Our research, which culminated in this thesis, is now published in Scientific Reports:

Read the full paper here: https://www.nature.com/articles/s41598-026-60918-8

The Innovation: A Dual-Axis Approach

This research introduces the first tri-axis plasmonic accelerometer, defined by two primary innovations:

  • The Optical Breakthrough: We developed a hybrid plasmonic waveguide (HPW) architecture, rigorously modeled through FDTD simulations. By engineering this structure, we created a mechanism where orientation-dependent optical signatures act as the primary sensing mechanism, allowing for three-axis sensing with exceptional precision.
  • The Mechanical Breakthrough: We designed a modified “frog-leg” suspension structure. Through rigorous Finite Element Analysis (FEA), we achieved a balance between mechanical robustness and compliance. This design successfully achieves micro-g level resolution while maintaining extremely low cross-axis sensitivity, ensuring independent and accurate signal detection across all three dimensions within the MOEMS architecture.

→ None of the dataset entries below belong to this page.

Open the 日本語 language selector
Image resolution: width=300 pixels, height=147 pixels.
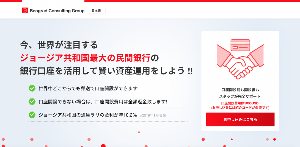click(x=97, y=11)
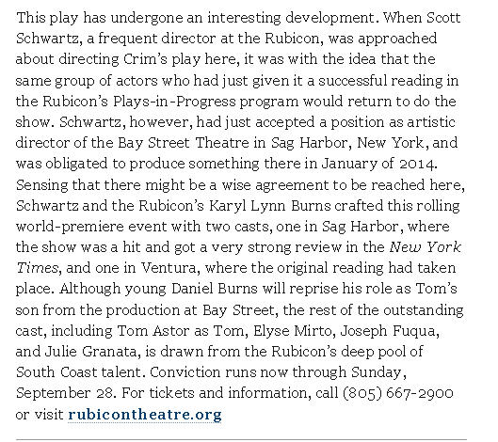Click the name 'Elyse Mirto'
The image size is (498, 442).
click(x=293, y=331)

A Dedicated Research Journey

This project represents two years of intensive research. As the supervisor, it was inspiring to see this work evolve from initial conceptualization to final simulation. Hengameh Farrokhi’s commitment to refining the sensor architecture and her persistence in overcoming the simulation challenges were the driving forces behind these high-performance results.

Why It Matters

By shifting the paradigm toward “structural-optical signatures” and enabling robust, decoupled three-axis sensing, we believe this work is a significant step toward next-generation inertial sensing. The ability to deliver micro-g resolution with minimal cross-axis interference makes this approach a valuable roadmap for future researchers working on miniaturized, high-sensitivity devices that bridge the gap between optical and mechanical domains.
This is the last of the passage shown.